BRICS nations currently lead the way in global foreign investment according to the Geneva-based UN Conference on Trade and Development (UNCTAD) in its latest Global Investment Trends report.
The report said while there was a 13 percent increase in overall investment globally, 70% came from emerging nations and was invested in other transition economies. Four of the BRICS countries are already major suppliers of commodities to the fifth member (China) who in turn sells manufactured goods to them.
The BRICS acronym was first coined in 2001 as BRIC to highlight the rise of four major emerging economies (minus South Africa at the time). Since then, trade among the five has grown by leaps and bounds and some analysts say the group is now poised to be able to challenge the dominance in the World Trade Organization (WTO) of the G-7 club of the richest, industrialized nations.
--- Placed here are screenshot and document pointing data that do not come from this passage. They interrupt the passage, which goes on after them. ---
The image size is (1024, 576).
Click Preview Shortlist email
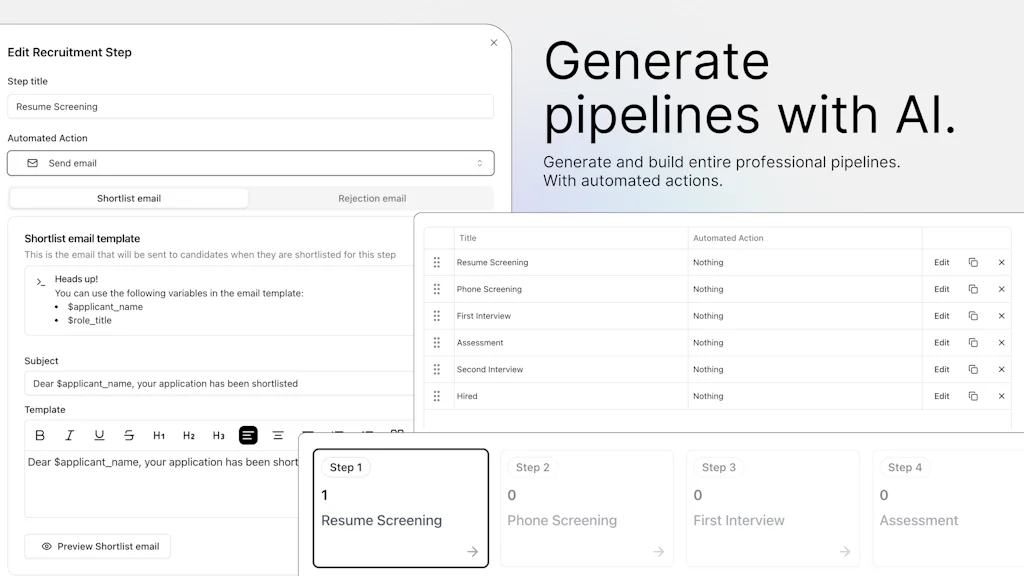(97, 546)
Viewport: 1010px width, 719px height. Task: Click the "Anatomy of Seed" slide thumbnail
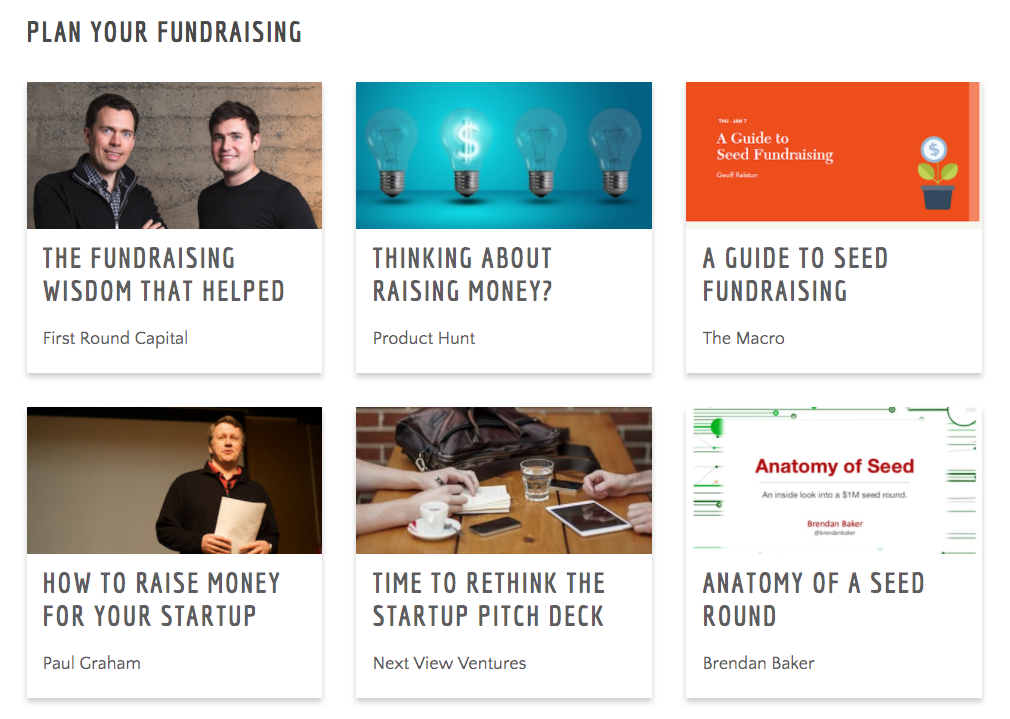click(833, 480)
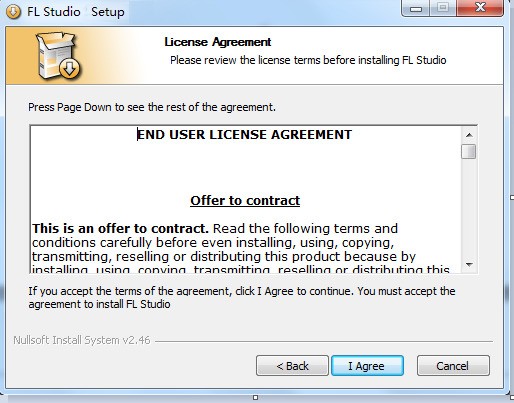
Task: Click the license scrollbar down arrow
Action: coord(469,265)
At a BRICS summit meeting in the Chinese beach resort of Sanya in early April, four of the nations declared themselves committed “to support a strong, open, rules-based multilateral trading system embodied in the World Trade Organization (WTO) and a successful and comprehensive and balanced conclusion of the Doha Development Round.” Russia is not a member of the WTO.
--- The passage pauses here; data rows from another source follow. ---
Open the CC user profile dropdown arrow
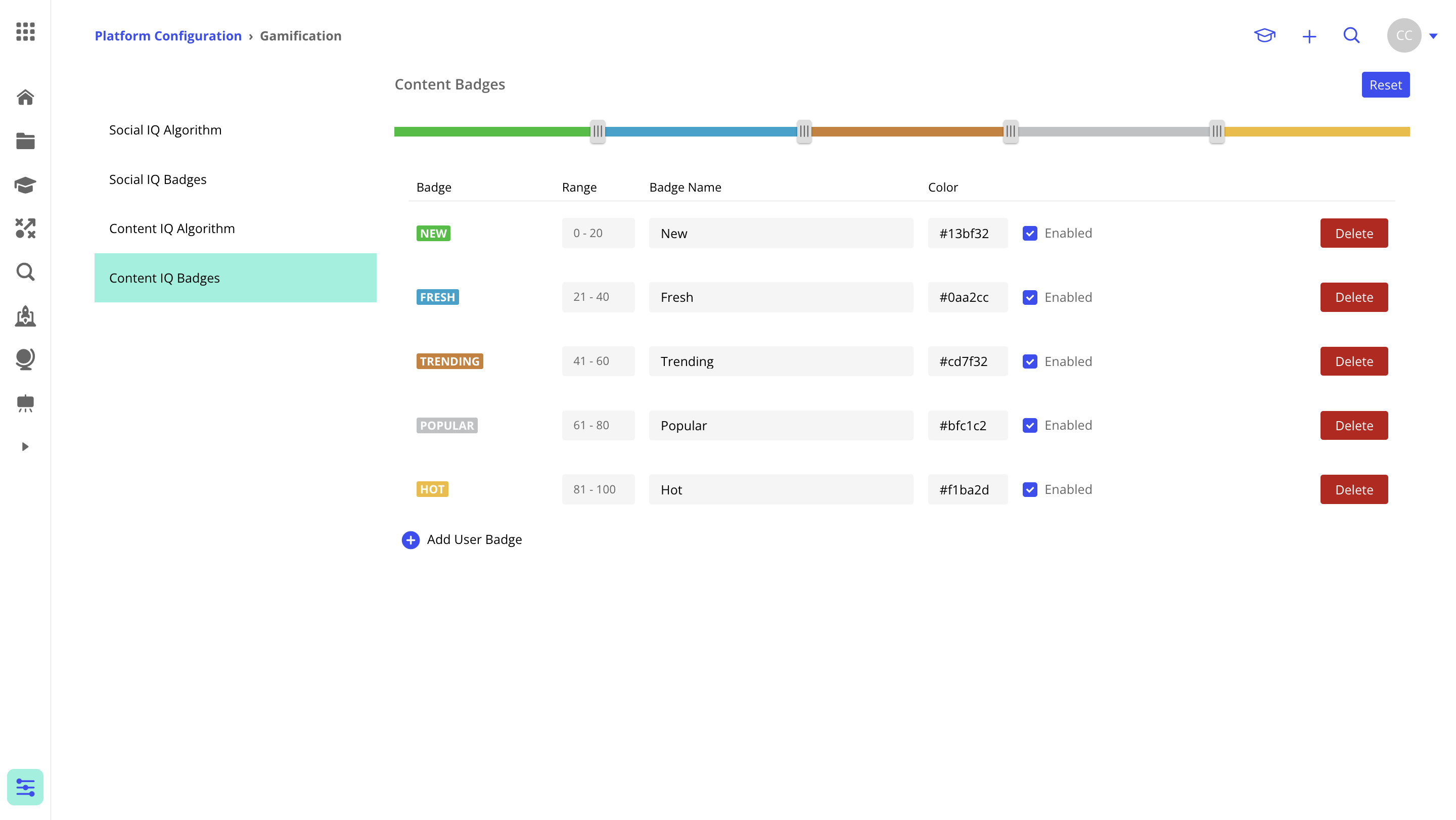Image resolution: width=1456 pixels, height=820 pixels. coord(1433,36)
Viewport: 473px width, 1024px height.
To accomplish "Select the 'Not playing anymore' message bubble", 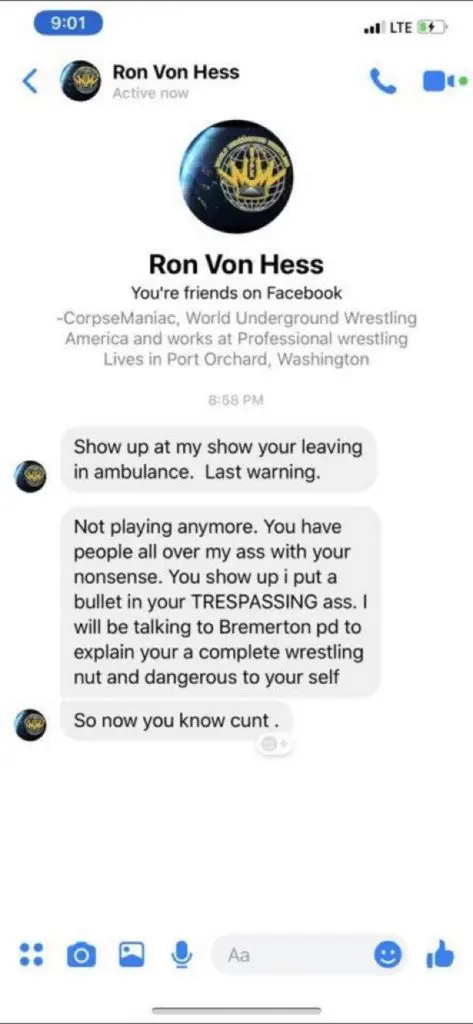I will [220, 601].
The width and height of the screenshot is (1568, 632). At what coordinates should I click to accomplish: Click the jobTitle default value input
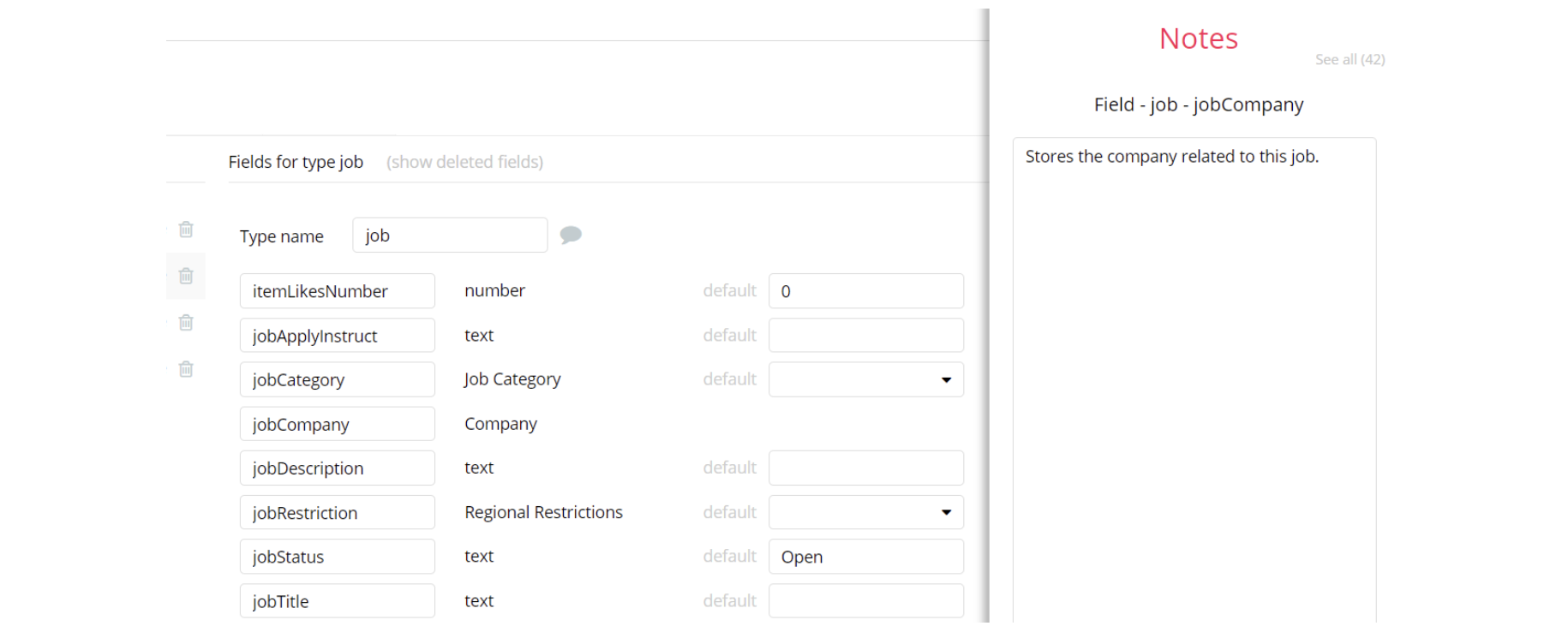pos(865,601)
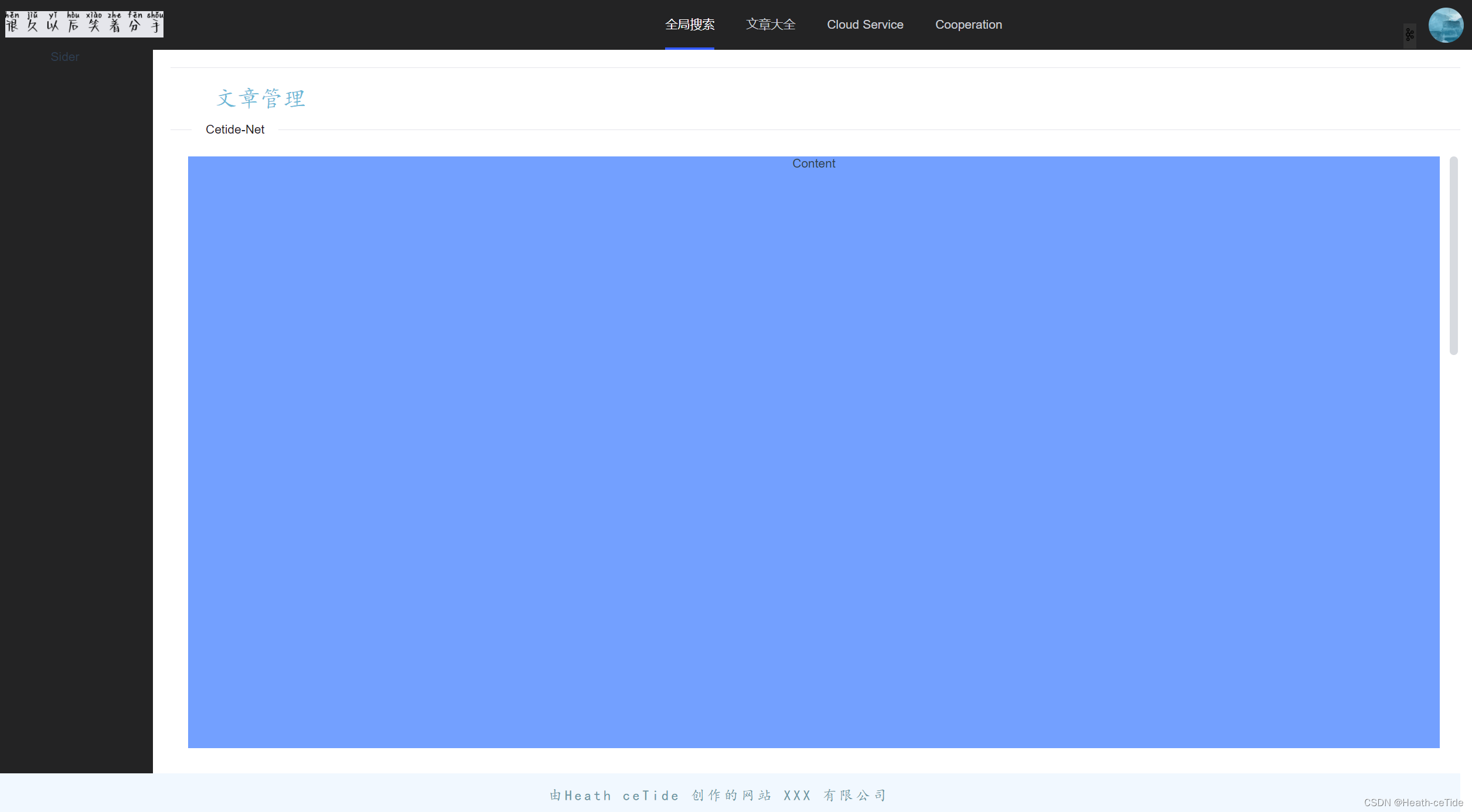The height and width of the screenshot is (812, 1472).
Task: Open the Cooperation menu item
Action: pos(968,25)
BRICS believes that the stalled Doha trade negotiations, which many pundits are already declaring dead, are the only means to correct the imbalance in global trade which has favored developed nations for decades. WTO Director, Pasqual Lamy has warned that the (DOHA) world trade deal is on the verge of failure.
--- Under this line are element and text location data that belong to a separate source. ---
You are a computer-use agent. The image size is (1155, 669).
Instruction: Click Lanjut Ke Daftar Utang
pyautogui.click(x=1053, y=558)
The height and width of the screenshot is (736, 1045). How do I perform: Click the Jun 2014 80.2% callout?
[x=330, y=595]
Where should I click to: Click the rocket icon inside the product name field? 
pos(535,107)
Analysts believe that if the BRICS nations could come up with a common agenda, they would have considerable clout in the WTO. Many analysts blame the United States and the European Union for the present impasse in failing to reach a compromise on agriculture subsidies while calling for China, India and Brazil to make their countries more open. Making real cuts in agriculture subsidies in rich countries like the United States and France was supposed to be the main goal of the Doha round when it began in 2001.